「ふん、この世界は弱肉強食よ。あなたみたいな聖人ぶった人がいい目を見るとでも思ってるの?メイクと衣装が合ってないからステージから追い出されるのを待ってなさいよ。『望花』どころか、その場で曲を作ったとしても、誰も見向きもしないわよ」
野木早香の得意げな様子を見て、東根瑞希は本当に腹が立った。加藤恋が止めていなければ、きっと飛びかかって相手の口を引き裂いていただろう。
しかし加藤恋も今は反論できなかった。準備していたのが『女王の冠』で、メイクと衣装にも心血を注いでいたのだから。もうこうなってしまった以上、何か方法を考えなければならない。野木早香の言葉がかえってヒントになった。

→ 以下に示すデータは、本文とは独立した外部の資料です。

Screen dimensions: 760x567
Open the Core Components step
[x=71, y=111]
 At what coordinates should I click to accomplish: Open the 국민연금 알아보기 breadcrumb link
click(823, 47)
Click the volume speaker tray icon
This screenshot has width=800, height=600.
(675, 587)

「弱肉強食って何かを見せてあげましょうか」そう言って加藤恋は脇に座り、紙とペンを取った。
彼女は輝かしく美しい女王で、宮廷舞踏会で最も輝く宝石だった。しかし、その誇りは国が滅びる瞬間に崩れ去り、もう誰も彼女とダンスを踊ろうとはしなかった……
「かつて被った王冠は虚しい火薬、私の心を生きたまま切り裂いた……黄金の下には国王の首、そこにいる人々すべてを疑い、彼女は羊飼いの少女となって黄金の森へと向かった……」
心揺さぶる音楽が、その場にいる人々の目を引きつけた。スタッフの何人かもカメラを彼女に向けようとしていた。
これは彼女が作った曲なのか?
野木早香の表情が一変した。どうしてこんなに成熟したメロディーが?彼女はダメ人間のはずじゃ?

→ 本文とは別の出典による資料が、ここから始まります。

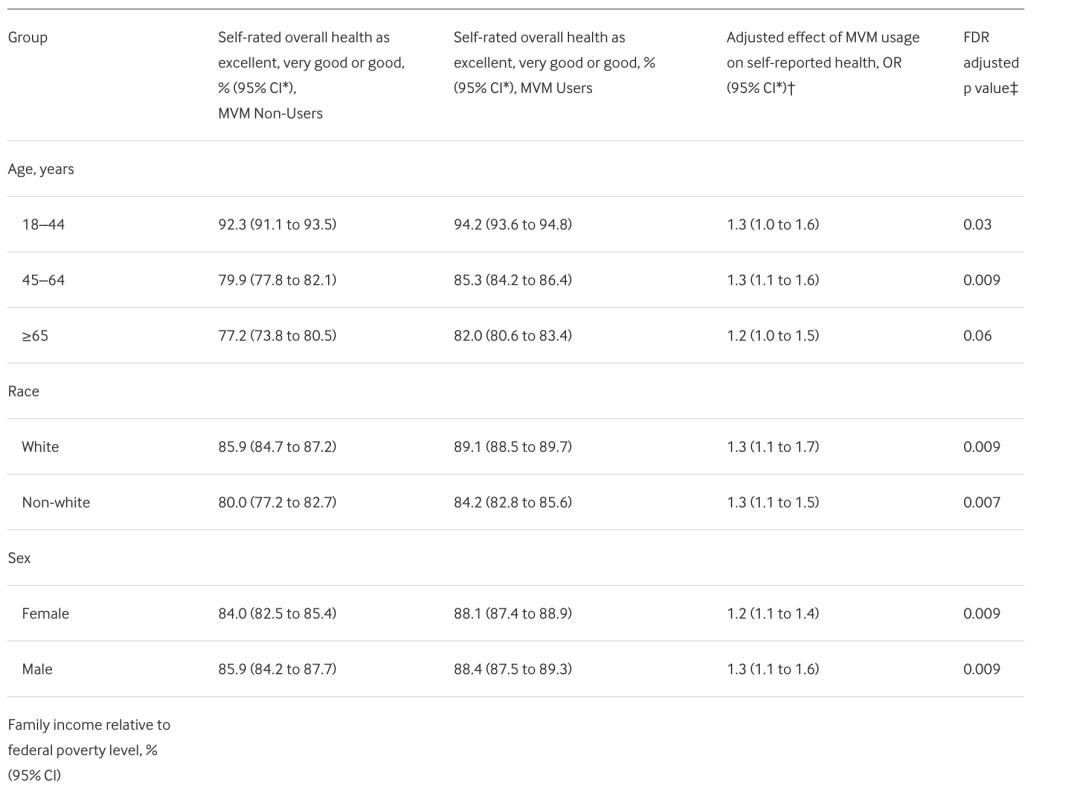Select the 18–44 age group label
Screen dimensions: 1080x789
[43, 225]
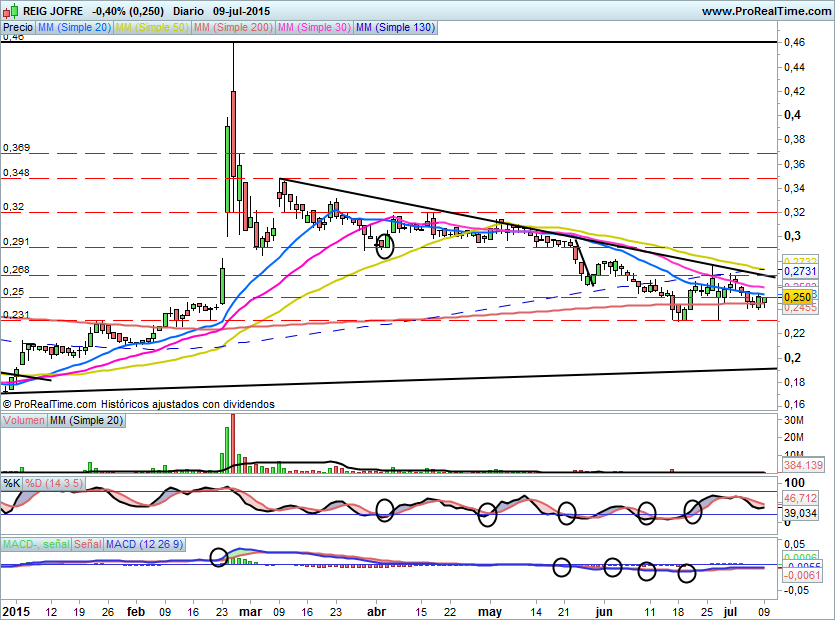The height and width of the screenshot is (620, 835).
Task: Click the MM (Simple 130) blue indicator label
Action: 395,28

そうだ、歌詞を変えれば衣装の説明ができる。楽譜を手に取り、加藤恋は素早く書き始めた。前回作詞作曲したのがいつだったか忘れそうだった。この曲は小さい頃に母に見せて、二人で何度も直したものだった。
加藤恋はピアノを弾きながら、真剣に楽譜を書いていた。横で野木早香が彼女を見つめているのにまったく気付いていなかった。
「次の出演者、入場してください——」
「夏川さん、あなたも準備を……」
耳に呼び出しの声が響く中、加藤恋は最後の音符を書き終えると、興奮して立ち上がった。王冠喪失版『女王の冠』が完成した。
「すごい!本当にすごいわ!きっと高得点がもらえるわ!」
「ふん、いい考えじゃない」野木早香はすでにドレスに着替えていた。加藤恋は自分の前の出演者が彼女だとは思っていなかった。